• 选文:

※ ※ ※

MySQL查询运算符练习

# 1.选择工资不在5000到12000的员工的姓名和工资

SELECT last_name,salary
FROM employees
#where salary not between 5000 and 12000;
WHERE salary < 5000 OR salary > 12000;

# 2.选择在20或50号部门工作的员工姓名和部门号
SELECT last_name,department_id
FROM employees
# where department_id in (20,50);
WHERE department_id = 20 OR department_id = 50;

# 3.选择公司中没有管理者的员工姓名及job_id

SELECT last_name,job_id,manager_id
FROM employees
WHERE manager_id IS NULL;

SELECT last_name,job_id,manager_id
FROM employees
WHERE manager_id <=> NULL;

# 4.选择公司中有奖金的员工姓名，工资和奖金级别
SELECT last_name,salary,commission_pct
FROM employees
WHERE commission_pct IS NOT NULL;


SELECT last_name,salary,commission_pct
FROM employees
WHERE NOT commission_pct <=> NULL;


# 5.选择员工姓名的第三个字母是a的员工姓名

SELECT last_name
FROM employees
WHERE last_name LIKE '__a%';


# 6.选择姓名中有字母a和k的员工姓名

SELECT last_name
FROM employees
WHERE last_name LIKE '%a%k%' OR last_name LIKE '%k%a%';
#where last_name like '%a%' and last_name LIKE '%k%';

# 7.显示出表 employees 表中 first_name 以 'e'结尾的员工信息

SELECT first_name,last_name
FROM employees
WHERE first_name LIKE '%e';

SELECT first_name,last_name
FROM employees
WHERE first_name REGEXP 'e$'; # 以e开头的写法：'^e'

# 8.显示出表 employees 部门编号在 80-100 之间的姓名、工种
SELECT last_name,job_id
FROM employees
#方式1：推荐
WHERE department_id BETWEEN 80 AND 100;
#方式2：推荐，与方式1相同
#where department_id >= 80 and department_id <= 100;
#方式3：仅适用于本题的方式。
#where department_id in (80,90,100);

SELECT * FROM departments;

# 9.显示出表 employees 的 manager_id 是 100,101,110 的员工姓名、工资、管理者id

SELECT last_name,salary,manager_id
FROM employees
WHERE manager_id IN (100,101,110);

※ ※ ※

• 所示数据:

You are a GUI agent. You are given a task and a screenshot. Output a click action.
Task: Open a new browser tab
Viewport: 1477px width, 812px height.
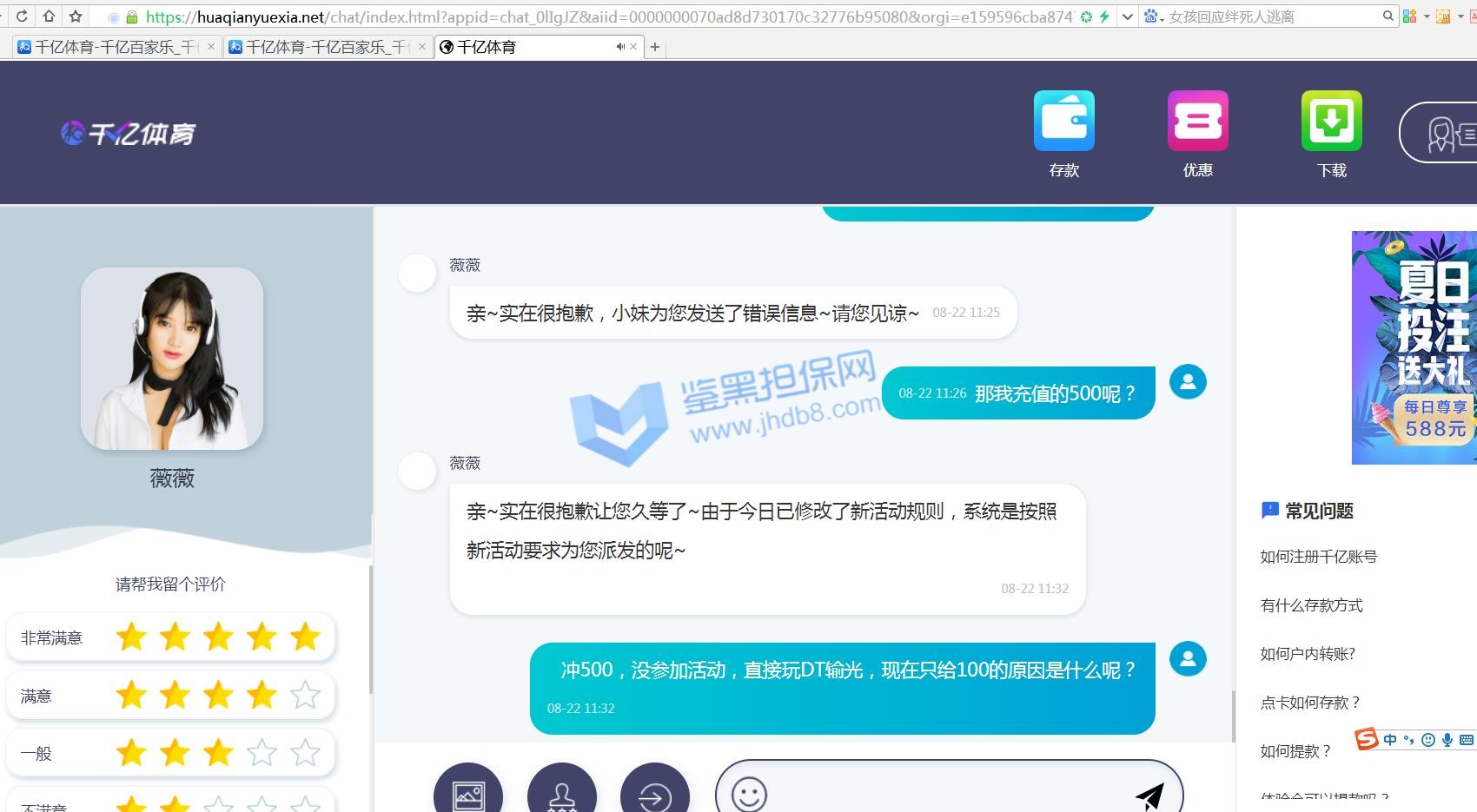655,47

※ ※ ※

• 书面练习 1:
根据选文回答：
(a) 第5题用什么LIKE模式找出第三个字母是a的姓名？
(b) 第7题的注释给出的以e开头的写法是什么？
(c) 第9题用哪个运算符筛选manager_id？
• 书面练习 2:
选文第8题的注释为什么把方式2也列为推荐？
这些材料与选文没有关系。

• 正确答案 1:
(a) '__a%'
(b) '^e'
(c) IN，写作 IN (100,101,110)

• 正确答案 2:
因为注释说方式2与方式1相同。也就是说，department_id >= 80 and department_id <= 100 和 BETWEEN 80 AND 100 的作用一样。